Larry Fink a également son rond de serviette au forum économique de Davos et c’est une de ses filiales qui conseille la Commission européenne en matière d’environnement. Il faut dire que les « blackrockers » sont mieux informés que nul autre, grâce à Aladdin et parce qu’ils conseillent les vendeurs tout en s’occupant des acheteurs. Officiellement, les activités de conseil et de gestion d’actifs sont séparées par une « muraille de Chine ». Or la liste des conflits d’intérêts est longue, mais BlackRock échappe à nombre de règles imposées aux grandes banques, étant considéré comme un « simple gestionnaire d’actifs ». « Il est hors de contrôle. Hors-sol. Loin du monde des vivants, des travailleurs, de l’économie », tranche Denis Robert.

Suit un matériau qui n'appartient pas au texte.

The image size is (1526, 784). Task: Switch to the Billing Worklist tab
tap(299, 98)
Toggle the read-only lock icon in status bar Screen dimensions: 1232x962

Il brasse pourtant des quantités d’argent telles qu’il peut faire, défaire ou exacerber les tendances. Et l’on connaît les ravages des comportements moutonniers en Bourse. « Un krach n’est rien d’autre qu’un instinct grégaire, qui oriente trop de participants dans la même direction. Il est donc inquiétant que tant de dirigeants du capital mondial voient le monde à travers les lunettes de BlackRock », analyse Heike Buchter. Elle rapporte plusieurs événements témoignant que la machine financière a plus d’une fois montré des signes d’emballement, décuplés par l’emprise de machines comme Aladdin. Ainsi des milliards de dollars qui s’évaporent du Dow Jones en quelques secondes, le cours d’une action qui grimpe sans explication de 11 000 %… Des événements vite épongés, comme en mars 2020 lorsque le Covid-19 fait dégringoler les Bourses. Cette fois, c’est l’intervention massive des banques centrales qui permet de maintenir le système sur pied. « Les banquiers centraux – et donc nous tous – ont une fois de plus sauvé Wall Street », résume la journaliste allemande.

Ces deux lectures ne sont pas de tout repos, mais elles contribuent à faire comprendre une histoire abstraite, dont l’impact sur nos vies est en réalité immense et de plus en plus prégnant. « Le monde appartient désormais à BlackRock, résume Heike Buchter. Nous n’y sommes que des locataires. »

Larry et moi. Comment BlackRock nous aime, nous surveille et nous détruit, Denis Robert, Massot, 304 pages, 19 euros.

BlackRock. Ces financiers qui s’emparent de notre argent, Heike Buchter, Massot, 416 pages, 22,90 euros.